[Saved data entries]
---*---

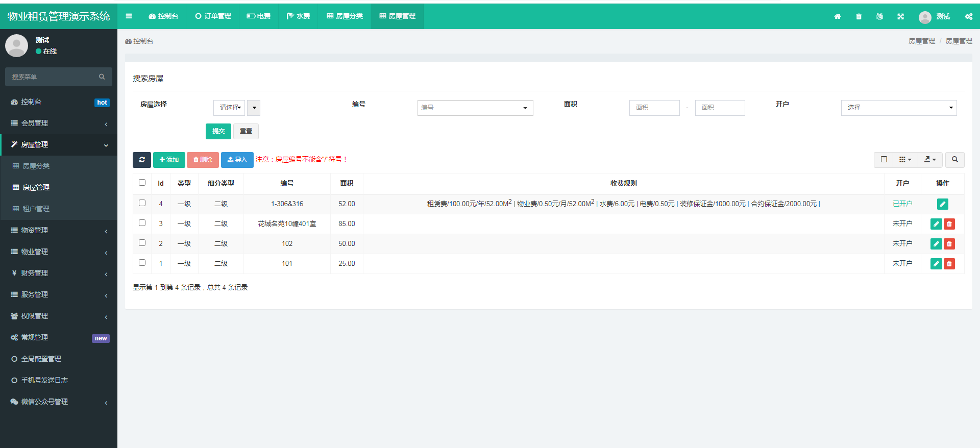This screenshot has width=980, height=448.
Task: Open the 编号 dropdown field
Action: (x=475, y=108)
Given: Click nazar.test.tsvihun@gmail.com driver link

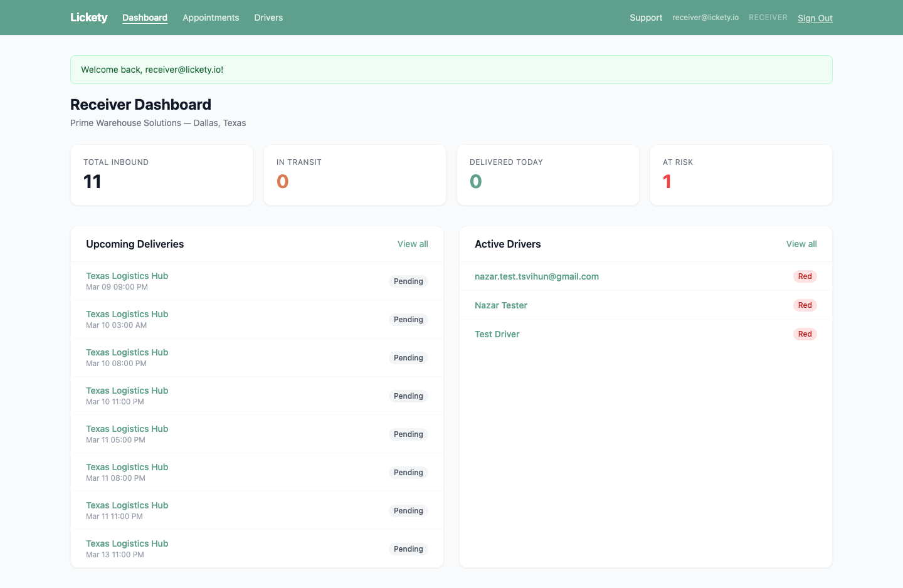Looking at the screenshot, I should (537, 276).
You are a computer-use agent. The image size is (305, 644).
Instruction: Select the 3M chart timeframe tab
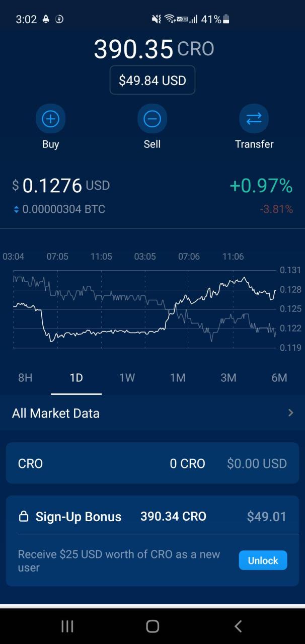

---*---

What is being asked:
For this task, give again exactly the lines from the line with "Given: Click nazar.test.tsvihun@gmail.com" through the end of the entries, including both ends, and omit the pictures.

Finished exercise:
Given: Click nazar.test.tsvihun@gmail.com driver link

Looking at the screenshot, I should (537, 276).
You are a computer-use agent. The image size is (305, 644).
Instruction: Select the 3M chart timeframe tab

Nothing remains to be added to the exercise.